Medic-AD: Towards Medical Vision-Language Model's Clinical Intelligence

Woohyeon Park ⋅ Jaeik Kim ⋅ Sunghwan Steve Cho ⋅ Pa Hong ⋅ Wookyoung Jeong ⋅ Yoojin Nam ⋅ Namjoon Kim ⋅ Ginny Y. Wong ⋅ Ka Chun Cheung ⋅ Jaeyoung Do

Award Candidate

Abstract

Lesion detection, symptom tracking, and visual explainability are central to real-world medical image analysis, yet current medical Vision-Language Models (VLMs) still lack mechanisms that translate their broad knowledge into clinically actionable outputs. To bridge this gap, we present Medic-AD, a clinically oriented VLM that strengthens these three capabilities through a stage-wise framework.
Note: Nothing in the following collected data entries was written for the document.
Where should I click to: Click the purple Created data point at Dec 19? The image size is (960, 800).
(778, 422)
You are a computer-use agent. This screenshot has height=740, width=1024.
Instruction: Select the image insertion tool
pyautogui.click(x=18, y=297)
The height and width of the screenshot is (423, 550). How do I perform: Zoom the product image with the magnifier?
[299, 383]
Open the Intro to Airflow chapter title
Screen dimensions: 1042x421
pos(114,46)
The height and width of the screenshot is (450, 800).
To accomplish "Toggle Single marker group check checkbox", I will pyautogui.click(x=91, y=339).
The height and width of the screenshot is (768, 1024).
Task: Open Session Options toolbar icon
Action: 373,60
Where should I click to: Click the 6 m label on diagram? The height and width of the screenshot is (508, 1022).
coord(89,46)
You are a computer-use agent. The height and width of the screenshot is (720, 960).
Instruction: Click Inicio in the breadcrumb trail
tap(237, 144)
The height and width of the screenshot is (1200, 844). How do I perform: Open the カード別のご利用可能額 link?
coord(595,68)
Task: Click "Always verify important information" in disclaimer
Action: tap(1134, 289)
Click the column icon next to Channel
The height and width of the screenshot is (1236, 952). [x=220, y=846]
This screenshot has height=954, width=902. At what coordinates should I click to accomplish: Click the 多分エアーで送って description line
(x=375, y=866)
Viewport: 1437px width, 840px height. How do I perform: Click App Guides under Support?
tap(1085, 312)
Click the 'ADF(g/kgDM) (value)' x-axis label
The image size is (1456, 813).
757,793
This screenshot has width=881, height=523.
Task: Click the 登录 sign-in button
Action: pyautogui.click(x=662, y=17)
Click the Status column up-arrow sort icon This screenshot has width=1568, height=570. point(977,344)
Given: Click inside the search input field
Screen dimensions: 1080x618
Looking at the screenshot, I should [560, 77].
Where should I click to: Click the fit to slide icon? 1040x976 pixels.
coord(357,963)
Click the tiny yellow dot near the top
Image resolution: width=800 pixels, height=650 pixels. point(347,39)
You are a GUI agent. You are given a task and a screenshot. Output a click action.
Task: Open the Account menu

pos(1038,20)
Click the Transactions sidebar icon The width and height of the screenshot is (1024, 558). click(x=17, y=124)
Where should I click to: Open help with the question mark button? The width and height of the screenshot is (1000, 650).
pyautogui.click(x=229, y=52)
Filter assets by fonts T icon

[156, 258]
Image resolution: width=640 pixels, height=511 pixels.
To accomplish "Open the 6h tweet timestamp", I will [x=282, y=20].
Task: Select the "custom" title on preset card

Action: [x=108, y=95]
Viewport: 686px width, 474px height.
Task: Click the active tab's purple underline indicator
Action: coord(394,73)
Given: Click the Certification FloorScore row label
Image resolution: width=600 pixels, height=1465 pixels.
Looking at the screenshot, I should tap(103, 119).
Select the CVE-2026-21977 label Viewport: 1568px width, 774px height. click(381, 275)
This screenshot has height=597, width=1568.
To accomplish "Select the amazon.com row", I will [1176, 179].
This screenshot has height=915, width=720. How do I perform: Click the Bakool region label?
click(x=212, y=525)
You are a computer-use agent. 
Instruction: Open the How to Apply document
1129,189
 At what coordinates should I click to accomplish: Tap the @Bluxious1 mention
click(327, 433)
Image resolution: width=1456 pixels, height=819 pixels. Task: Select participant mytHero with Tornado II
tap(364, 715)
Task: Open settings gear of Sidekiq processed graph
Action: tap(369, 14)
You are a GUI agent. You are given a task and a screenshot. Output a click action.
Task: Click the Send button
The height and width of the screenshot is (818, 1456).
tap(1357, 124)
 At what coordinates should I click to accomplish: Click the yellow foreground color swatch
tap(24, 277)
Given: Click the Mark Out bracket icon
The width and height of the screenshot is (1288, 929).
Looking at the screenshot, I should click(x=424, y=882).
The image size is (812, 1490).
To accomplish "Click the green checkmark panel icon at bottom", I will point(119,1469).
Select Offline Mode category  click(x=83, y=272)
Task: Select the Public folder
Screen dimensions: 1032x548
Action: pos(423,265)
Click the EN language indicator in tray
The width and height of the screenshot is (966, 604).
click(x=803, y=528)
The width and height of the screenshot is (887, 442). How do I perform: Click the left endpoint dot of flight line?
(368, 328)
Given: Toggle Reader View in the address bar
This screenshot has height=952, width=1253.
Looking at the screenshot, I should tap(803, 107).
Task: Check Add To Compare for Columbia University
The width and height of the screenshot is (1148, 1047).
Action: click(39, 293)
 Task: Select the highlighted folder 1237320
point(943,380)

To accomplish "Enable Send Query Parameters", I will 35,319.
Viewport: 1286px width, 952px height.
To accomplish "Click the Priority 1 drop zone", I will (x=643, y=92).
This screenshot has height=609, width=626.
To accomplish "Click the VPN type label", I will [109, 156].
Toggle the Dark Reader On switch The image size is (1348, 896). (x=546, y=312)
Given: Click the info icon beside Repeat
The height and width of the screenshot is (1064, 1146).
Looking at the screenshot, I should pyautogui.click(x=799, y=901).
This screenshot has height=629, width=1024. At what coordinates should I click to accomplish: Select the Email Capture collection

First, learnable anomaly-aware tokens (Ano) encourage the model to focus on abnormal regions and build more discriminative lesion centered representations. Second, inter-image difference tokens (Diff) explicitly encode temporal changes between studies, allowing the model to distinguish worsening, improvement, and stability in disease burden. Finally, a dedicated explainability stage trains the model to generate heatmaps that highlight lesion-related regions, offering clear visual evidence that is consistent with the model's reasoning. Through our staged design, Medic-AD steadily boosts performance across anomaly detection, symptom tracking, and anomaly segmentation, achieving state-of-the-art results compared with both closed source and medical-specialized baselines. Evaluations on real longitudinal clinical data collected from real hospital workflows further show that Medic-AD delivers stable predictions and clinically faithful explanations in practical patient-monitoring and decision-support workflows.